Intelligent Data Lake Overview
Intelligent Data Lake is part of the Informatica Big Data Management product portfolio which enables organizations to turn big data into business value by exploiting relationships between data, machines, and people.
Data professionals, such as data analysts and data scientists, have previously been reliant on IT to access data that they require for analysis and decision making. In turn, IT has been reliant on manual, labor-intensive approaches to integrate, govern, and secure big data in a fragmented technology ecosystem.
In response, data analysts have turned to self-service tools to perform their analysis. However, self-service tools can inadvertently create security and compliance risks because of data proliferation and lack of governance. The tools can also be hard to use and might not facilitate collaboration.

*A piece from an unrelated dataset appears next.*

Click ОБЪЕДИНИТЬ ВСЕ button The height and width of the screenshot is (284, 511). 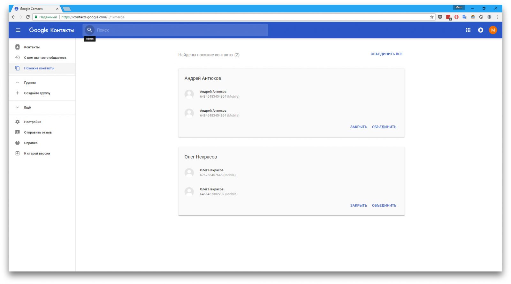[386, 54]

Intelligent Data Lake balances self-service with governance to achieve sustainable business value for organizations. Intelligent Data Lake uses a data lake to bridge the gap between the business and IT by providing managed self-service for business with IT governance.
A data lake is a centralized repository of large volumes of structured and unstructured data from various enterprise systems within and outside the organization. Data in the lake can include raw and refined data, master data and transactional data, log files, and machine data. In Intelligent Data Lake, the data lake is a Hadoop cluster.

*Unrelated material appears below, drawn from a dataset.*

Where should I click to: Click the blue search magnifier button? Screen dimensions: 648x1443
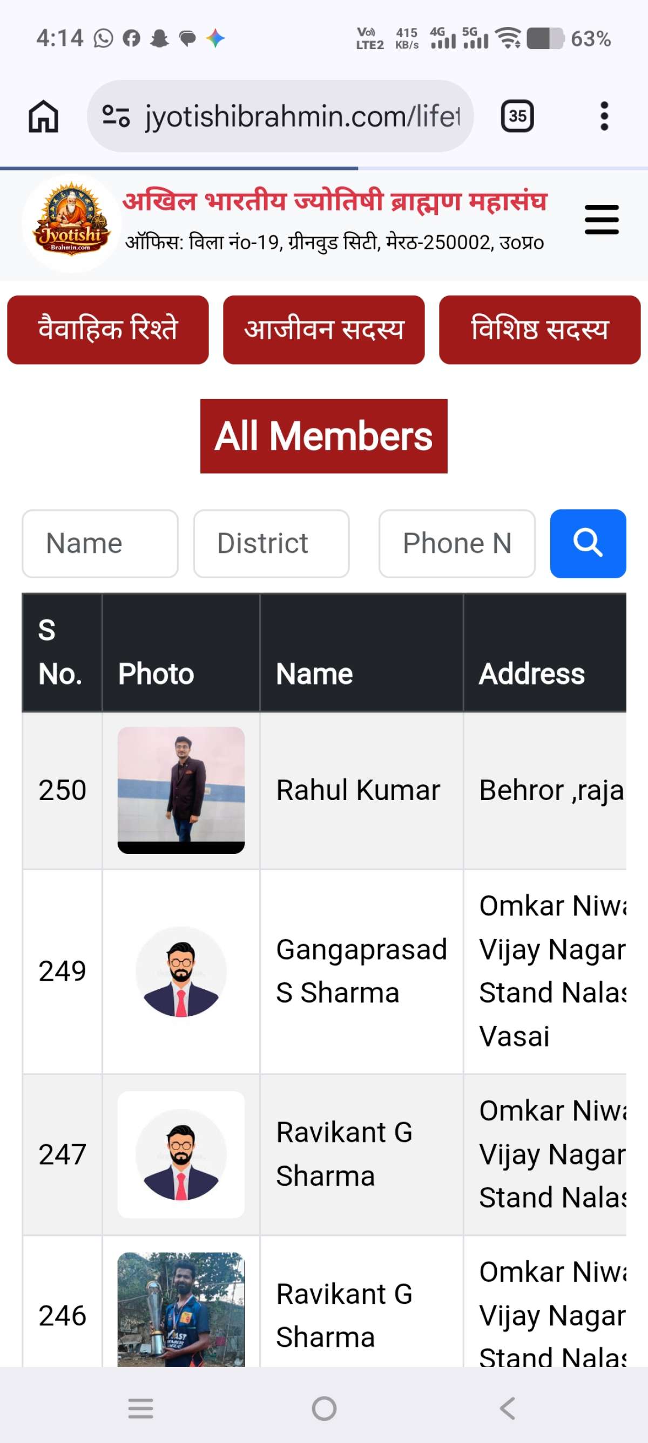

A data lake provides analysts with the ability to find, explore, and access any data centrally and to discover data relationships. The Intelligent Data Lake application has an intuitive spreadsheet-like interface in which data analysts can prepare and blend data. Analysts can also publish the data back to the data lake and share data with other analysts who are performing analytics on similar or related data. The ease of use and collaboration enable analysts to spend more time analyzing data and less time finding and preparing data.
In addition, IT can easily and seamlessly operationalize the work done by data analysts. IT can also have complete visibility into the activities in the lake for governance purposes.

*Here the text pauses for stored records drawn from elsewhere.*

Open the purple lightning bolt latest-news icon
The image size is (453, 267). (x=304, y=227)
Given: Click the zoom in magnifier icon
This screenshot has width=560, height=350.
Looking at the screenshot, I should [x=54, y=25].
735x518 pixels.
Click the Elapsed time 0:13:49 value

Intelligent Data Lake uses a data catalog to provide users with the ability to find and explore data assets in the organization, in or out of the data lake. The data catalog is powered by the universal metadata services in the Informatica Live Data Map product. As an Intelligent Data Lake administrator, you manage the data catalog and run scans on enterprise systems to populate the data catalog.
Analysts use Intelligent Data Lake to search the catalog for data that reside in and outside the lake. Analysts can discover lineage and relationships between data in different enterprise systems. They can prepare data that is stored in the data lake. Data preparation includes combining, cleansing, transforming, and structuring data so that it is ready for analysis. Analysts publish the prepared data to the data lake for other analysts to reuse. Analysts can also use third-party business intelligence tools or analytical tools such as SAS to further analyze the data.
When analysts publish data, Intelligent Data Lake converts the preparation steps into an Informatica mapping. As an administrator, you can deploy and schedule the mapping to regularly load data with the new structure into the data lake. If necessary, developers can open the mapping in Informatica Developer to customize it with additional business logic or to optimize it for better performance.
IT administrators can use the user activity data generated within Intelligent Data Lake to monitor users, data assets, and project-related activities.